§ **GIVEN PASSAGE**:
An international aid organization based in Lenexa, Kan., on Tuesday announced plans to operate a medical facility in Liberia to treat Ebola victims.

Heart to Heart International CEO Jim Mitchum says running the 70-bed Ebola treatment unit will be the largest and most challenging humanitarian effort the organization has ever undertaken. It will cost approximately $6 million to operate the facility, which should open in November, for six months.

Mitchum says Heart to Heart will recruit doctors and nurses for six-week deployments, when they'll work with approximately 200 Liberians to staff the treatment center.

"They will spend the first week attending training to assure all the necessary protocols are well understood and that they are able to keep themselves and their coworkers safe," he says.

The announcement comes on the heels of the first reported case contracted outside the U.S., by a nurse in Spain who cared for evacuated Ebola victims.

§ **DATA RECORDS**:
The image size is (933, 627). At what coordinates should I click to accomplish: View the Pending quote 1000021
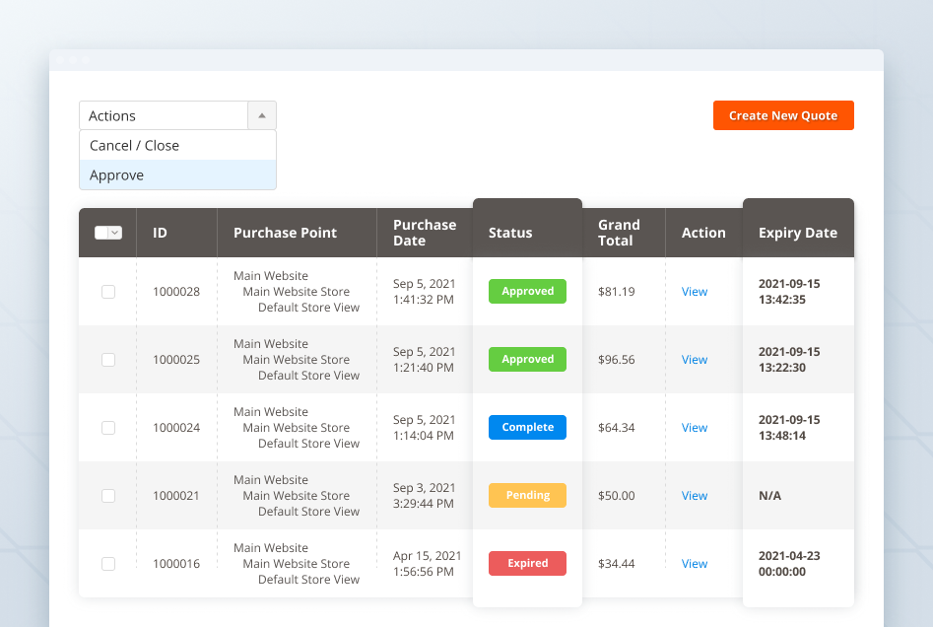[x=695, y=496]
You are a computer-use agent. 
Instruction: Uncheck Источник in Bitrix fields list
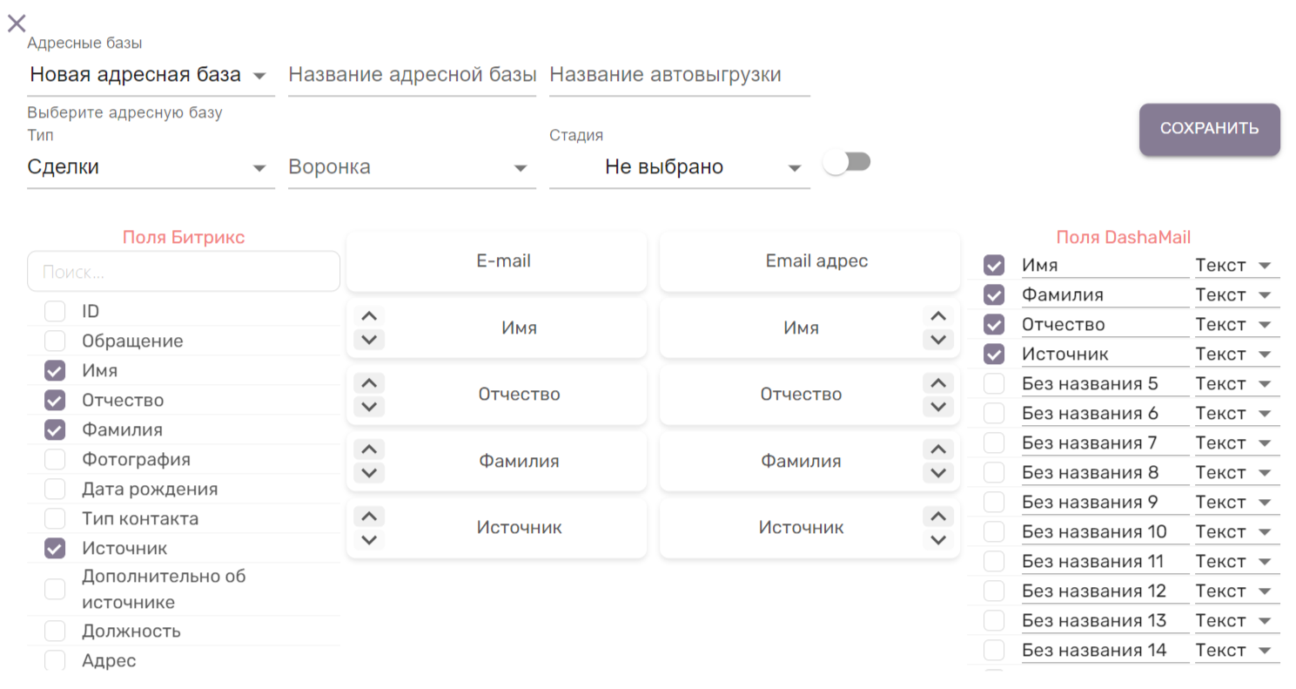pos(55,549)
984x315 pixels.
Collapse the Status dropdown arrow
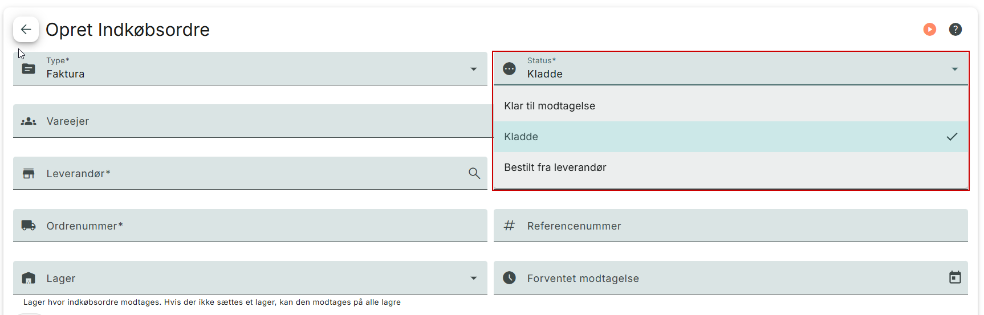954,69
* * *
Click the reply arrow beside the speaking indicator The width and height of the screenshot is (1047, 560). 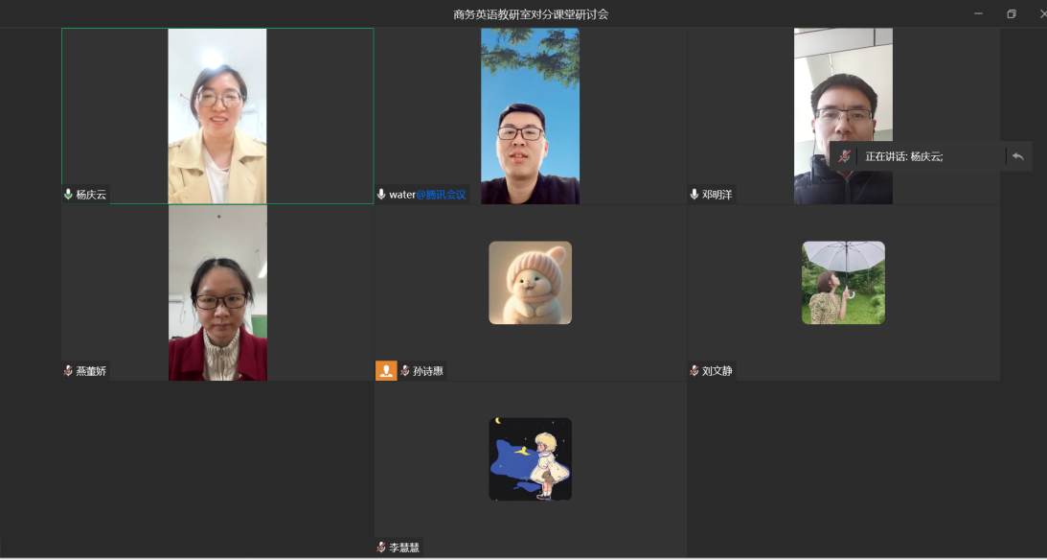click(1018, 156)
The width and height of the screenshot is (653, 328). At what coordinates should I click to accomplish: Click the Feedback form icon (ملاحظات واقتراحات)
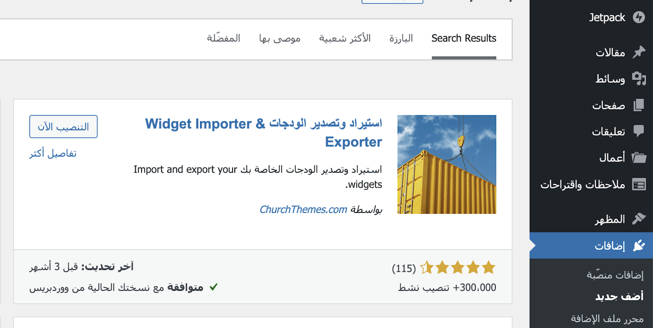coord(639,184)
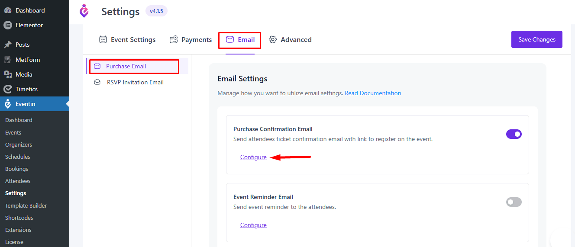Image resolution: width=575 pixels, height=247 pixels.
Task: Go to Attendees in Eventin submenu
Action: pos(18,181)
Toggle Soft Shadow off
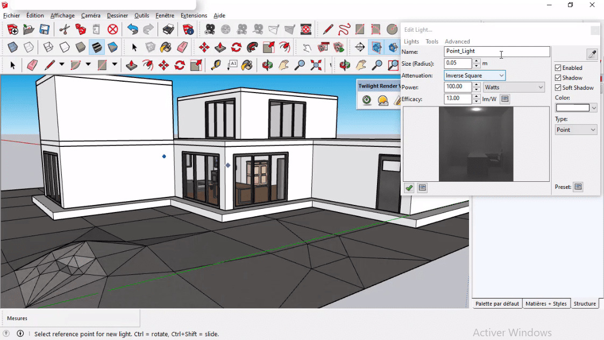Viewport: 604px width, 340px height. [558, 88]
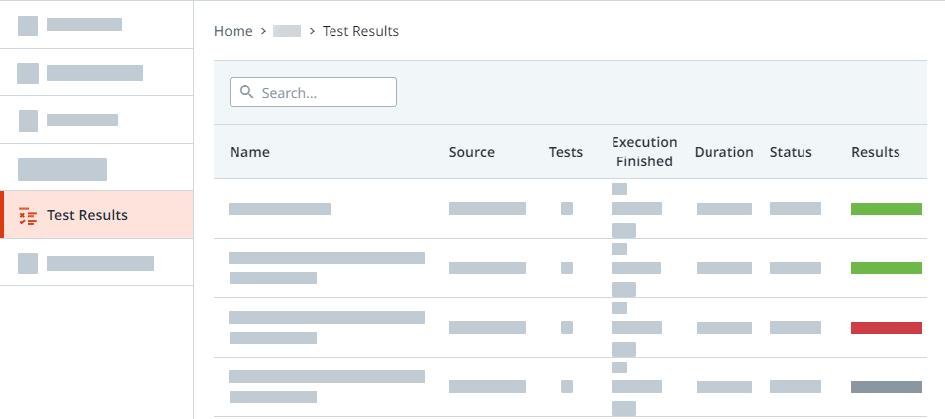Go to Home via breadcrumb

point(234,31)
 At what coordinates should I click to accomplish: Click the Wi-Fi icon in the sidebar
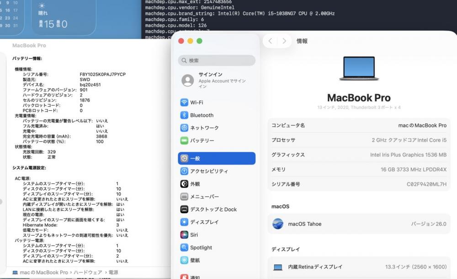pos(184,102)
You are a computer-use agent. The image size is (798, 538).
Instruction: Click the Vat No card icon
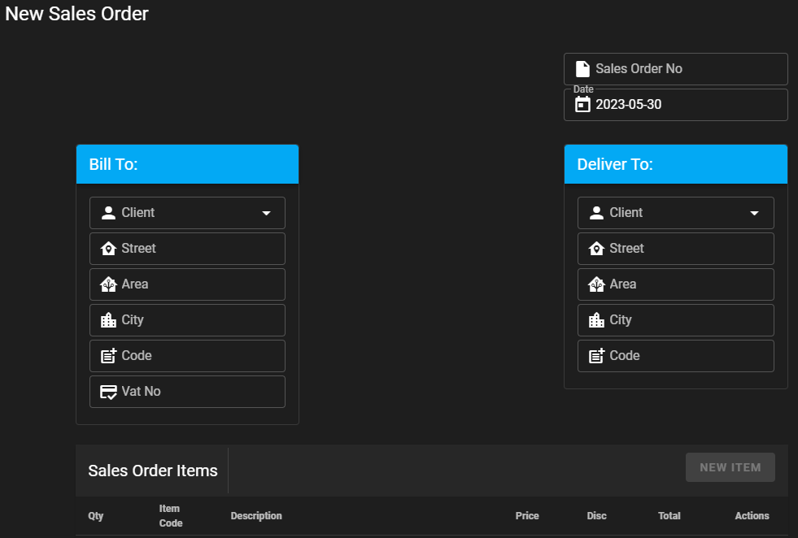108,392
---
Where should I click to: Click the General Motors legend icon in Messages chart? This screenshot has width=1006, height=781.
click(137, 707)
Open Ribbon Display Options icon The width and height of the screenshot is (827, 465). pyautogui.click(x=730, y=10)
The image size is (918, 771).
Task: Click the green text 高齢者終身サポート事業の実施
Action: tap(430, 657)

§ **ACTIVITIES**:
1. Translate this sentence from the news item about the Ebola treatment unit into Spanish: "An international aid organization based in Lenexa, Kan., on Tuesday announced plans to operate a medical facility in Liberia to treat Ebola victims."
2. Carry on the news item about the Ebola treatment unit from its last sentence.
The entries are separate from the news item about the Ebola treatment unit.

§ **RESPONSE LIST**:
1. Una organización internacional de ayuda con sede en Lenexa, Kan., anunció el martes planes para operar un centro médico en Liberia para tratar a víctimas del ébola.

2.
"We at KU Hospital have systems in place to assure you that should Heart to Heart volunteers and staff – and their worried families – need our care, we are here to help you," says University of Kansas Hospital Chief Medical Officer Lee Norman.

Ebola can only be contracted through contact with bodily fluids. Contrary to internet rumors, there have been no confirmed cases in Kansas City.

There have been just under 4,000 reported cases of Ebola in Liberia, and the Centers for Disease Control and Prevention say those numbers could balloon to 1.4 million there and in neighboring Sierra Leone. The Ebola treatment unit Heart to Heart will operate is one of 27 the CDC says Liberia needs to contain the epidemic.